L'ennui c'est que M. Todd n'est pas économiste mais plutôt démographe et politologue. Et que du coup il se trompe.  Ce n'est pas en renforçant le protectionnisme qu'on sortira de la crise mondiale et ce n'est pas la liberté des échanges commerciaux  qui en est la source.

 Comme nous l'avons démontré ici la cause est dans le système monétaire des changes flottants habillant une monnaie de réserve nationale non gérée comme telle, le dollar.  Ce système ne résulte pas d'une forte pensée économique mais d'un état de fait qui s'est accompagné d'une vulgate complaisante, fournie pour l'essentiel par Milton Friedman et qui s'est révélée intégralement fausse.  Cette vulgate justifie des institutions insensée comme une Banque centrale Européenne n'ayant pour fonction que de gérer l'inflation dans la zone Euro et se retrouvant à faire tout et n'importe quoi, faute de toute institution unifiée dans la conduite économique de la zone.  Elle explique que l'on sacralise les changes flottants  et les mouvements de capitaux incontrôlables, et qu'on explique doctement qu'en les laissant encore plus et mieux flotter ils reflèteront encore mieux  "la santé d'une économie".   Les changes flottants sont la résultantes pour l'essentiel (80%) d'ordres d'achats et de ventes pilotés par des programmes informatiques qui ont leur propre logique et qui engendrent une instabilité profitable pour les propriétaires de ces outils et totalement débilitante pour tous les autres agents économiques.

S'il n'y a personne pour casser cette vulgate alors l'Europe et la France seront prisonniers d'une  déflation larvée,  permanente et destructrice.

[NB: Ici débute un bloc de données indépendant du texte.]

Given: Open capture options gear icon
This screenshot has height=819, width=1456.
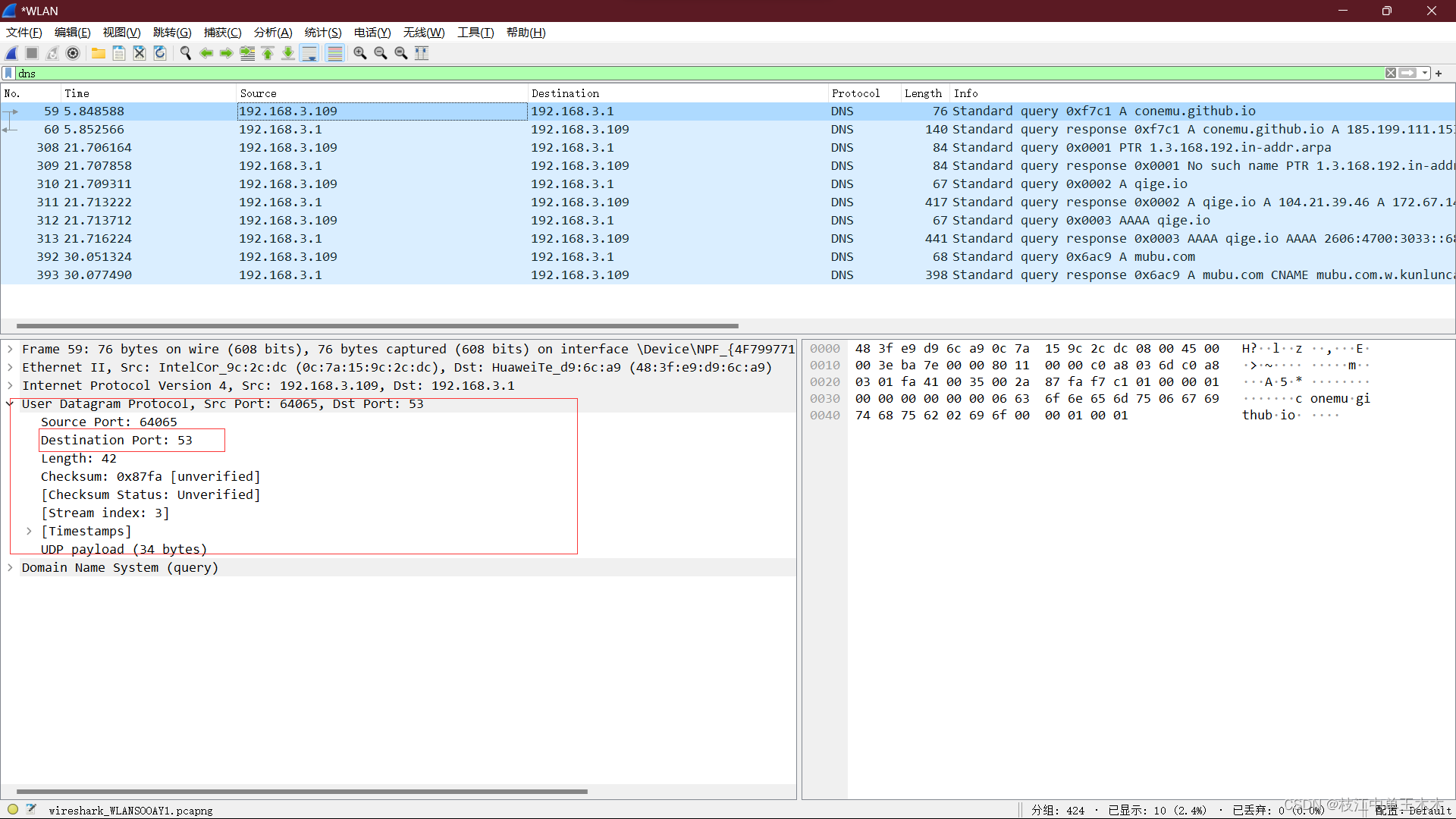Looking at the screenshot, I should tap(73, 53).
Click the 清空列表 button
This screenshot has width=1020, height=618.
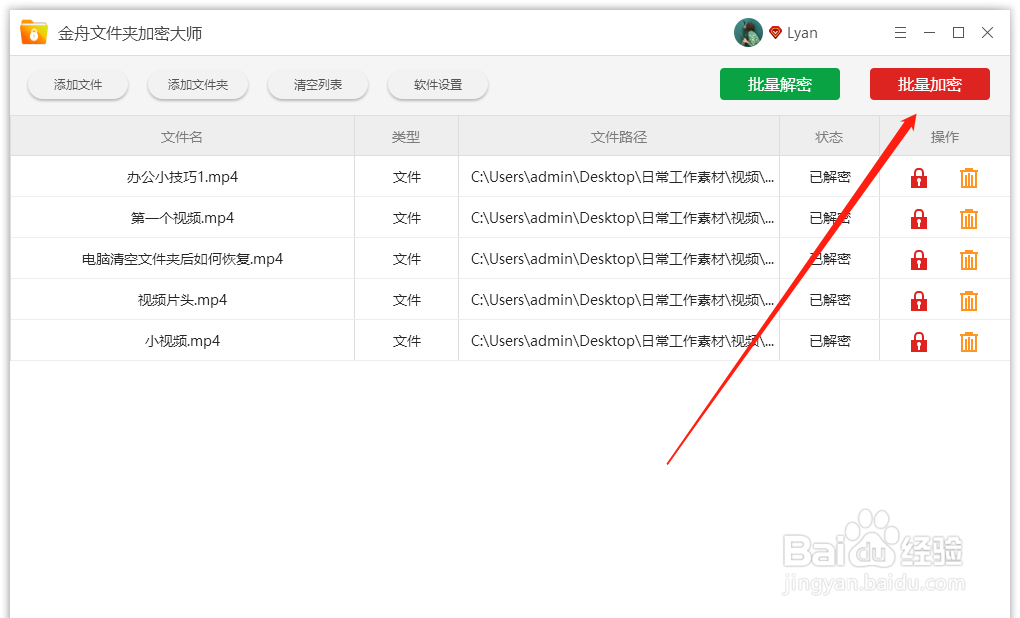click(x=317, y=84)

Emmanuel Todd est bien conscient qu'il faut casser ce  qui emprisonne la pensée et l'action des décideurs.  Mais il ne casse pas à l'endroit où il faut.

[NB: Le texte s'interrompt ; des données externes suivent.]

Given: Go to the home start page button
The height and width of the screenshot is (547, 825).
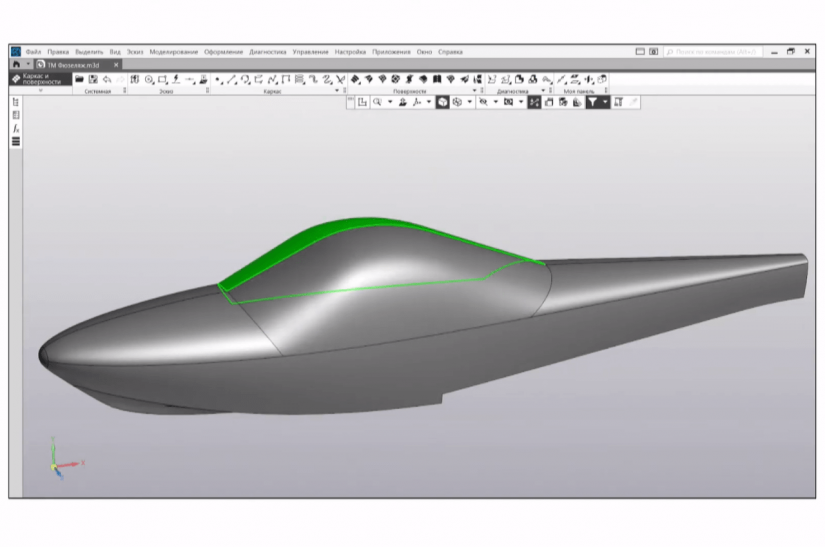Looking at the screenshot, I should coord(16,65).

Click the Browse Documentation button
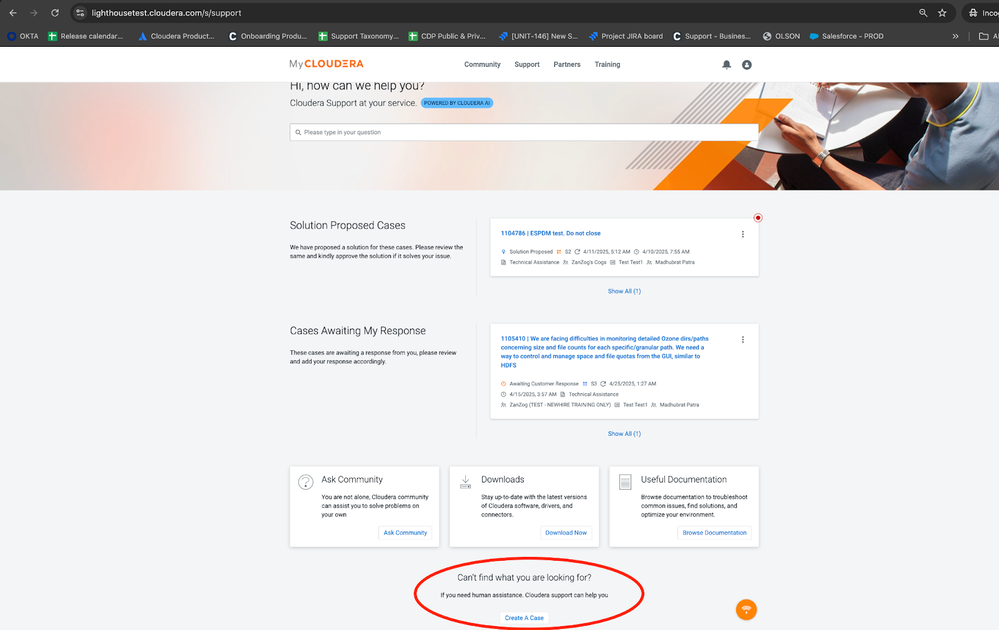coord(714,533)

Nous n'avons pas à craindre la prospérité de l'Inde, de la Chine ou du Brésil, pas plus que la France n'a eu à se plaindre de la prospérité des Etats unis et des succès économiques de l'Allemagne. Les marchés prospères ouvrent d'autres marchés prospères. Les entreprises françaises ont tout à gagner à l'expansion générale. Mais il faut que les produits s'échangent contre des produits et non pas contre des monnaies qui font le yoyo, des monnaies dévaluées artificiellement, des monnaies dont personne n'est responsable. On ne peut commercer équitablement qu'avec des pays qui équilibrent leurs échanges autour d'une valeur internationalement reconnue de leur monnaie. Equité et équilibre vont ensemble. Stabilité des changes et croissance générale aussi.

 Les états doivent donc avoir la responsabilité collective de défendre la valeur de la monnaie ce qui implique un contrôle bien plus étroit du crédit et des échanges purement financiers. 

Non il ne faut pas abandonner le capitalisme pour on ne sait quoi. Pas plus qu'il ne faut élever des murailles dans le commerce international des biens et des services. A une muraille correspondra une autre muraille et à la fin tout le monde sera pauvre.

En revanche il faut bien comprendre pourquoi l'organisation monétaire internationale ne fonctionne pas  et la réformer durablement.

Alors des états responsables pourront mettre l'emploi en tête de leurs objectifs  et les pays intelligents pourront sortir sans drame d'un "tout état " étouffant  et débilitant, en même temps que la jeunesse et la population émergeront de la désespérance actuelle. 

Didier Dufau, pour le Cercle des économistes e-toile.